-------- RECORDED DATA --------

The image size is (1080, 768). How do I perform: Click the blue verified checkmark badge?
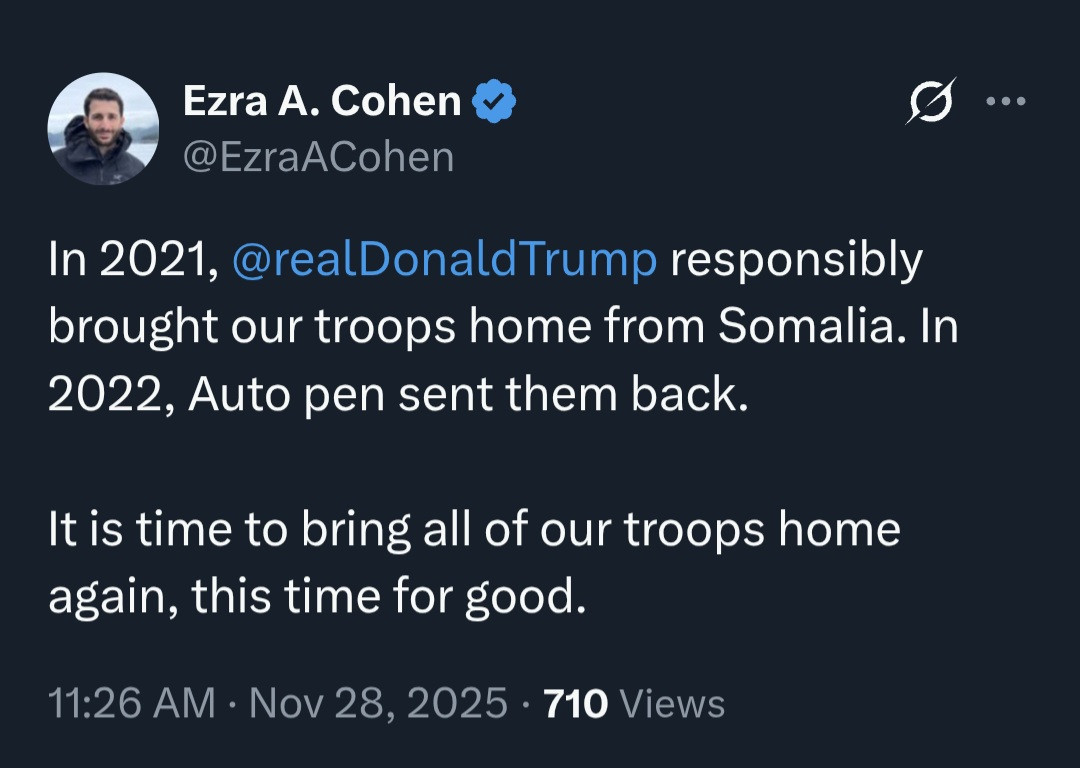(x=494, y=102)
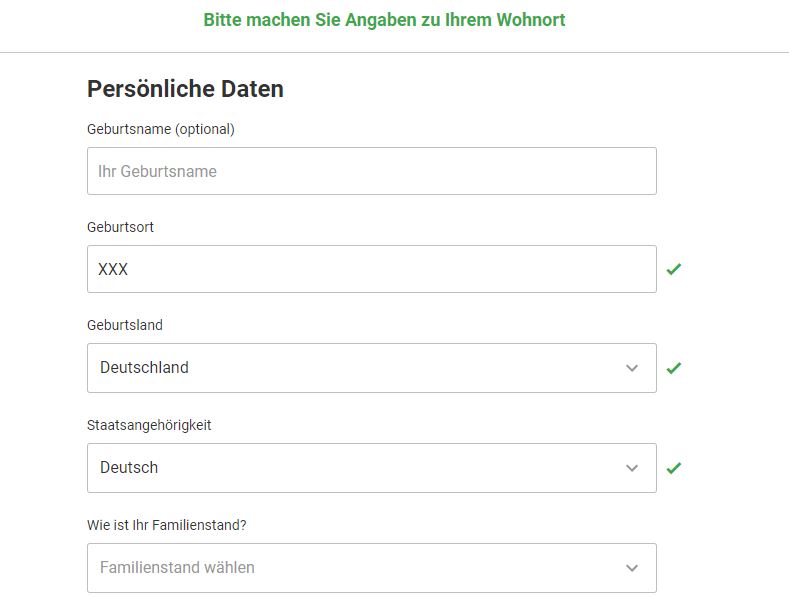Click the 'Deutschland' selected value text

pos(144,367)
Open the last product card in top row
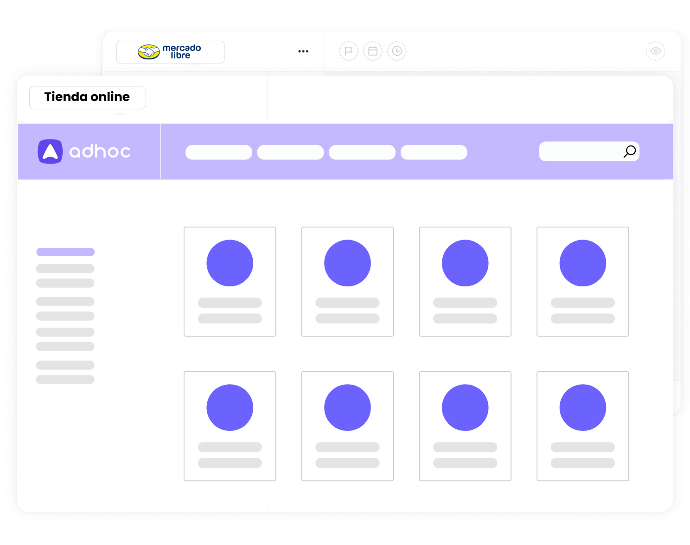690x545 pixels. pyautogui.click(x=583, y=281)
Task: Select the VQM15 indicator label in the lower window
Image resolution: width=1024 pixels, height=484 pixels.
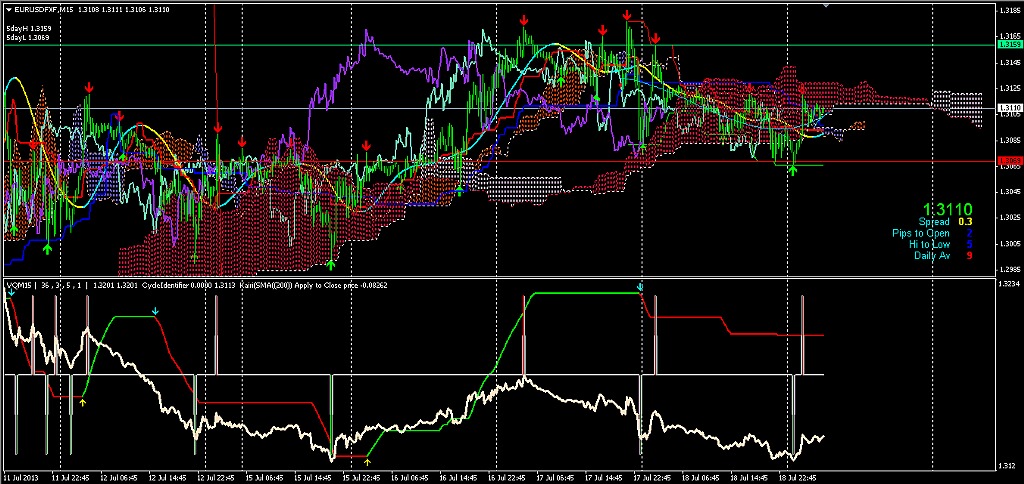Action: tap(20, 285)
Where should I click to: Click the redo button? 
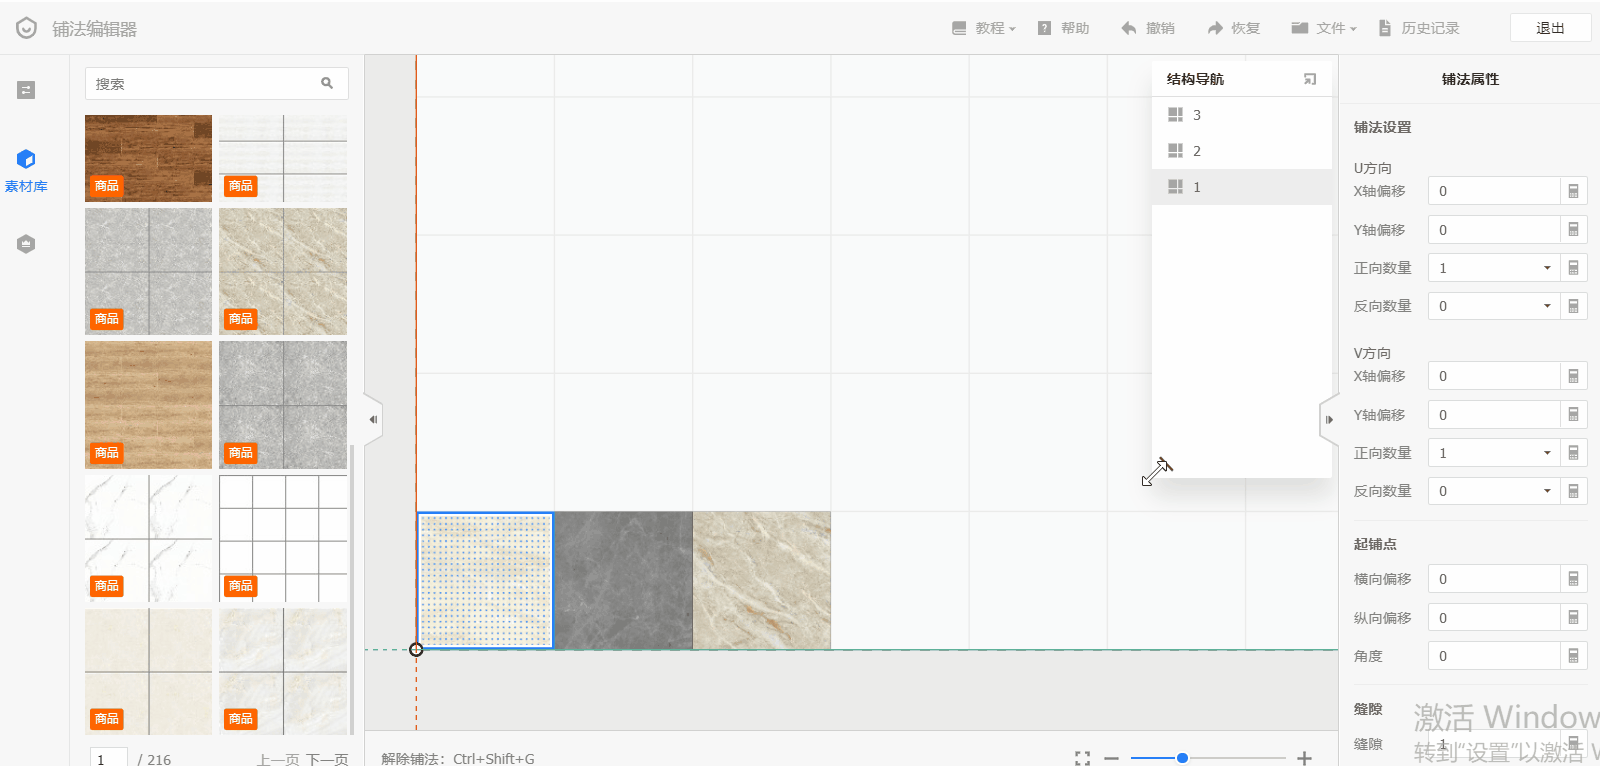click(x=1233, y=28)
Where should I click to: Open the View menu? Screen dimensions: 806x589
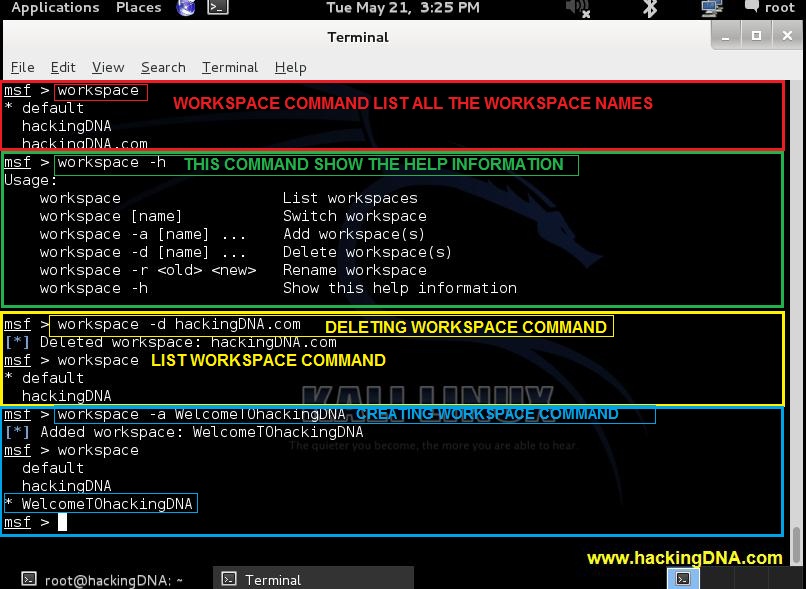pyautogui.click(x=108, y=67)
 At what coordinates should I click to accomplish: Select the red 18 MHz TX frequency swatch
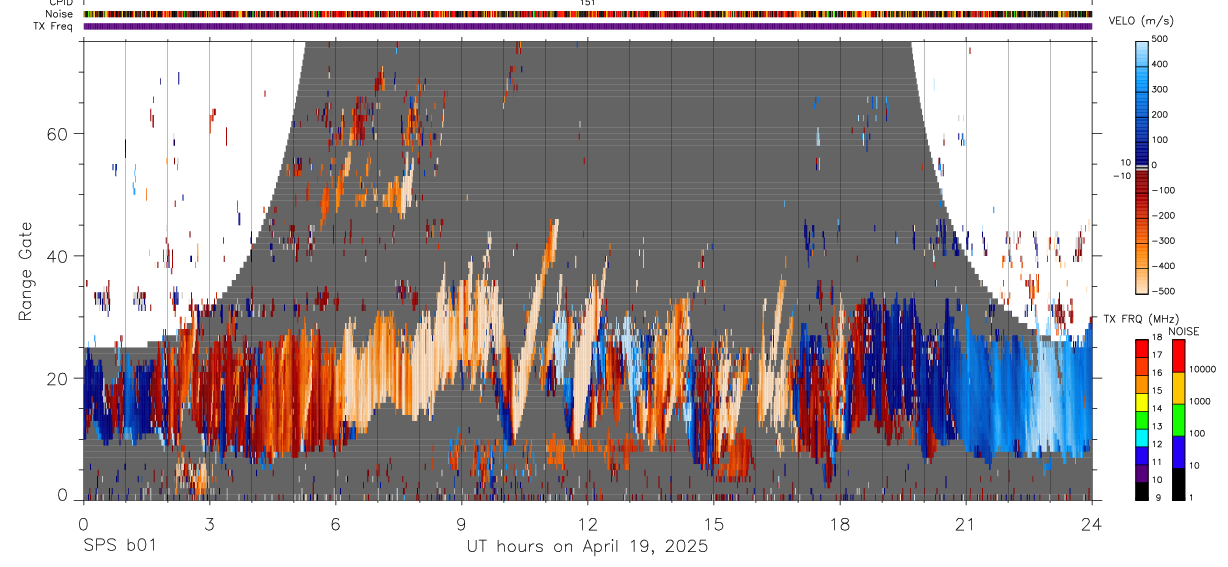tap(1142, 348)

--------

WHAT YOU HAVE TO DO: Only an exact copy of the records counts as an answer. Leave out the images.

WRITTEN SOLUTION:
The image size is (1080, 768). How do I perform: Click the blue verified checkmark badge?
(x=494, y=102)
Click the 'Deutschland' selected value text

pos(144,367)
Open the last product card in top row
690x545 pixels. pyautogui.click(x=583, y=281)
Task: Select the VQM15 indicator label in the lower window
Image resolution: width=1024 pixels, height=484 pixels.
Action: tap(20, 285)
Where should I click to: Click the redo button? 
click(x=1233, y=28)
Where should I click to: Open the View menu? Screen dimensions: 806x589
pyautogui.click(x=108, y=67)
 At what coordinates should I click to accomplish: Select the red 18 MHz TX frequency swatch
tap(1142, 348)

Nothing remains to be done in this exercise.